The enhanced hygiene and sanitation services would:

  • occur on a regular schedule;
  •  offer services including trash and bulky item pick-ups; 
  •  create designated areas for trash and waste to be placed for disposal and removal; 
  •  use community partners and ambassadors for outreach and facilitation;  
  •  provide easy-ups or shade structures to help unhoused people temporarily relocate with their belongings during cleanups;
  •  provide mobile showers, bathrooms, COVID-19 testing, COVID-19 vaccinations, tent exchange and distribution, and food and water; 
  •  hire unhoused Angelenos to keep areas tidy between cleanings;
  •  provide reasonable accommodations for people with disabilities; and
  •  would not involve law enforcement personnel.

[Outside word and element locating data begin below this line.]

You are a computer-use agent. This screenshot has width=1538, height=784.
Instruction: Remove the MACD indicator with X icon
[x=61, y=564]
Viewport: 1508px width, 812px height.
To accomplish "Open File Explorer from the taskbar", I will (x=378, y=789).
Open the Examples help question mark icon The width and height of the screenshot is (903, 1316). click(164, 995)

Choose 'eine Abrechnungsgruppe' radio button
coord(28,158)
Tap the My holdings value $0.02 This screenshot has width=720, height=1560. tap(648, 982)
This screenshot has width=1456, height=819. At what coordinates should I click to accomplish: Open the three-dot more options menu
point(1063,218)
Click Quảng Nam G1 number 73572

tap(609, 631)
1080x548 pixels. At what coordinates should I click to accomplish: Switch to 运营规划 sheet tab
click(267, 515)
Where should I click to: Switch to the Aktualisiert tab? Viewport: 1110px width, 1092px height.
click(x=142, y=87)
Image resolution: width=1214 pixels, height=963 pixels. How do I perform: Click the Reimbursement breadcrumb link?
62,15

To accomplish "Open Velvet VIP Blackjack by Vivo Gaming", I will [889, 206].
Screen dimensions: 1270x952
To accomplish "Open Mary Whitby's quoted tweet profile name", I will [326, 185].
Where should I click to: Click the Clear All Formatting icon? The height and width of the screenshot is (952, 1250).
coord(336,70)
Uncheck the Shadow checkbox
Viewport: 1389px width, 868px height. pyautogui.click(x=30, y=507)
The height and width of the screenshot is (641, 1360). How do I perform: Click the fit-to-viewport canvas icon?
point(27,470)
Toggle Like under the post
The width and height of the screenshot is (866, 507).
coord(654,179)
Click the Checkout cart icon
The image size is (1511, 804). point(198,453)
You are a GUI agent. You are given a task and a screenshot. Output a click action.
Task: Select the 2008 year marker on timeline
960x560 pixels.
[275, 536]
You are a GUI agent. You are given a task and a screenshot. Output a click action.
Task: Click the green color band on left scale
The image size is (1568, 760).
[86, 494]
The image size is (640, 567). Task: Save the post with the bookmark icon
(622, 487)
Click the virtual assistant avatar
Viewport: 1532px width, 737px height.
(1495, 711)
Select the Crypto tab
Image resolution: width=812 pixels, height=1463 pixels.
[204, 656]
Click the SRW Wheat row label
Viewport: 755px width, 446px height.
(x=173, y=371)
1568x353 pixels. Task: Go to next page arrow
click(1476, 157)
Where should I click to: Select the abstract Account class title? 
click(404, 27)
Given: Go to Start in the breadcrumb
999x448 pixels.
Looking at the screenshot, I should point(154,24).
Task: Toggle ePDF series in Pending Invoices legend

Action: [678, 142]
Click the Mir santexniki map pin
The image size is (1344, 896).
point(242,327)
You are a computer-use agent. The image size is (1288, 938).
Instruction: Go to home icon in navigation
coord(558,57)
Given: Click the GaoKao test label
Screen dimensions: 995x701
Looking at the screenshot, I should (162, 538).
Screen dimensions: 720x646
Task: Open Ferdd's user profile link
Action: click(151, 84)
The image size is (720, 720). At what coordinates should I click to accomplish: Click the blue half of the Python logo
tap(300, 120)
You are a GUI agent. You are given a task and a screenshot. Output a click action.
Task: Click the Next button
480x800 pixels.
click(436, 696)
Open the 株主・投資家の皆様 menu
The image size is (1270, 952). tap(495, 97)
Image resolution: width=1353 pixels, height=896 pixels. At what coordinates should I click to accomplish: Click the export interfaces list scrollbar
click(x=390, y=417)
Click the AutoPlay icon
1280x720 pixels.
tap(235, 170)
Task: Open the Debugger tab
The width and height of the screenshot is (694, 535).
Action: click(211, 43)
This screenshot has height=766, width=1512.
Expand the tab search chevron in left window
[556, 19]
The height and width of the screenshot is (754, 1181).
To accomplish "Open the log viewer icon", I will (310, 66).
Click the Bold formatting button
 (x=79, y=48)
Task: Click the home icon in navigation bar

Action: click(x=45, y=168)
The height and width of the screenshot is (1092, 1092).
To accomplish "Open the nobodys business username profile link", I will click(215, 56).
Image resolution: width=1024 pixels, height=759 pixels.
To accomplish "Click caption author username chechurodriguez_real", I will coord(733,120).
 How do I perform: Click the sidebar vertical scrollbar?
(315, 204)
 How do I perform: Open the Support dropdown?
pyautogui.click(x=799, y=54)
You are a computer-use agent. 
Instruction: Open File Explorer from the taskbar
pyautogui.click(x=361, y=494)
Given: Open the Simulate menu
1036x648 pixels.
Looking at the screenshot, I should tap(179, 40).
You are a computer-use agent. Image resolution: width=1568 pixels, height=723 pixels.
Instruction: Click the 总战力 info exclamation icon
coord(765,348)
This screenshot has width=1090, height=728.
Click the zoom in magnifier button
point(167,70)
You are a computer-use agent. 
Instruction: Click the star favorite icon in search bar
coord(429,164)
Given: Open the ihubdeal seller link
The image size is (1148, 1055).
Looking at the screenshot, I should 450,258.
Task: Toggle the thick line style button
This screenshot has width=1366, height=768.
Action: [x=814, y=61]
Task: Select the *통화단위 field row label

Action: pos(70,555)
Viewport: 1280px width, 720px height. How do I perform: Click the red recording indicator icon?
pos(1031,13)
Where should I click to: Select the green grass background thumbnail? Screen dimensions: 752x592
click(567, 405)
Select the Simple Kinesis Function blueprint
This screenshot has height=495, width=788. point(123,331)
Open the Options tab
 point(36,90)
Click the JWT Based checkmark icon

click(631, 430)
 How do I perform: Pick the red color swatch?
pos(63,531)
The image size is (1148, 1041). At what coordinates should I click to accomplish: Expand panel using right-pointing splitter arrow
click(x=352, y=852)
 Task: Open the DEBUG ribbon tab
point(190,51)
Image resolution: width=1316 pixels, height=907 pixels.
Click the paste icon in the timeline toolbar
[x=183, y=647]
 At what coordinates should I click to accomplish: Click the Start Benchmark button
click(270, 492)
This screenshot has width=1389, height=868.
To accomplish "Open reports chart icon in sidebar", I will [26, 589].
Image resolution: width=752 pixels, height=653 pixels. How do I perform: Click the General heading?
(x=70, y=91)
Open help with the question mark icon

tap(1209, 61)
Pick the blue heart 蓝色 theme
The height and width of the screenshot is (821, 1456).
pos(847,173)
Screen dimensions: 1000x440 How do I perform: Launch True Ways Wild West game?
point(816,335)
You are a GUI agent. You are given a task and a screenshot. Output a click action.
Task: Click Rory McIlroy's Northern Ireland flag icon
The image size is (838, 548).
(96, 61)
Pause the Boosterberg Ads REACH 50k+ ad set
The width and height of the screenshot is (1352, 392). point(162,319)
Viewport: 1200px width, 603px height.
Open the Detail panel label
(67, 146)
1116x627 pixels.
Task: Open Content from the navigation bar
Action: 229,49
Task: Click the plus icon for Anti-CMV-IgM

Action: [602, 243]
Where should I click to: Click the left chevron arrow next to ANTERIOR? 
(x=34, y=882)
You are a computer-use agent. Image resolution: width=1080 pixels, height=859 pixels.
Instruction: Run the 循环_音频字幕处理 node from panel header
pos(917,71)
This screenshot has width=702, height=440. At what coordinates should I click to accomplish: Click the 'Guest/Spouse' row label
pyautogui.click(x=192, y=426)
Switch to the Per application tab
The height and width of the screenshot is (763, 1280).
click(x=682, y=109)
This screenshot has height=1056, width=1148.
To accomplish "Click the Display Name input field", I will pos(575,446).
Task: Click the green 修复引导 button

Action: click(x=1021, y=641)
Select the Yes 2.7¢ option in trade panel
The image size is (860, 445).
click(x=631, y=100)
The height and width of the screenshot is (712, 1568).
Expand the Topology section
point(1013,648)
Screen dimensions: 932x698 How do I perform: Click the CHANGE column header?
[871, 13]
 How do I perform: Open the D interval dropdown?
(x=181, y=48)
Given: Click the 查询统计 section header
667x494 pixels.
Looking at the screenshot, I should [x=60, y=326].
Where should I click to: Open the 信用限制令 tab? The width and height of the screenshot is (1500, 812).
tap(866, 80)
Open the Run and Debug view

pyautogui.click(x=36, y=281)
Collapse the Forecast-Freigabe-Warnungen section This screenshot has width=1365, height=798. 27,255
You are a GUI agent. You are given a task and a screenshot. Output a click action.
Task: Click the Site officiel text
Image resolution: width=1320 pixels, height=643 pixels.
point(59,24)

Council members voted unanimously to approve the motion, but Councilman Joe Buscaino was the sole dissenter to an amendment to: 

  • have the Los Angeles Homeless Services Authority consult with the Bureau of Sanitation on standards for street engagement and hygiene services;
  •  to instruct the City Administrative Officer and the Chief Legislative Analyst to develop a budget and staffing proposal to implement new standards for street engagement and hygiene and to work with LAHSA to  develop a budget and staffing proposal for outreach to prepare unhoused residents for the Bureau of Sanitation’s cleanings in advance and during the cleanings.
      

Raman and Bonin said in the motion that Los Angeles policy should be guided by the Hippocratic oath, “first, do not harm.”
  

They contrasted Los Angeles’ policy to conduct forced cleanups, during which unhoused residents must take down their tents and move their belongings, to the CDC’s guidelines, which state: “If individual housing options are not available, allow people who are living unsheltered or in encampments to remain where they are. Clearing encampments can cause people to disperse throughout the community and break connections with service providers. This increases the potential for infectious disease spread.”
  

Raman and Bonin said the city should institute a voluntary program that offers cleanup services and the removal of trash and hazardous waste without threats of confiscation, as advocated by the Services Not Sweeps Coalition. They noted that type of program was piloted in Council District 11.
  

Through that pilot, L.A. Sanitation and Environment workers provide voluntary service during a regular schedule, similar to how sanitation services are provided to residential customers.
  

Raman said the pilot program proves that there doesn’t have to be a conflict between Angelenos’ desire for clean streets and the rights of unhoused people.
  

“When our unhoused neighbors are given the same sanitation services as our housed ones, and engaged with collaboratively, we can build a system
that benefits all Angelenos,” she said in a statement to City News Service after introducing the motion on Jan. 12. “I am proud to co-present a motion that takes this philosophy citywide.”
  

The motion’s authors noted that their highest priority is to provide a suitable housing alternative to sidewalk encampments, but in the meantime and amid the COVID-19 pandemic, they first want mandatory cleanups to stop.
  

“In the middle of a deadly pandemic, we need to take every necessary step to protect public health. That means giving unhoused people a safe place to stay  and refraining from displacing them when we fail to provide them a place to stay,” Bonin said in January.
  

“The city keeps trying to clean encampments through a program that forces people out of their tents and confiscates their belongings,” he said. “Instead, the city should humanely provide a voluntary sanitation program that offers a service, just as we do to housed people.”
  

Several Los Angeles neighborhood councils voiced support for the motion, including the councils of Atwater Village, Arroyo Seco, Del Rey, Eagle Rock, East Hollywood, Echo Park, Empowerment Congress West Area, Greater Cypress Park, Greater Valley Glen, Hollywood Hills West, NoHo and Mid-City.

The Los Feliz Neighborhood Council said it would support the motion if the cleanups were mandatory, not voluntary.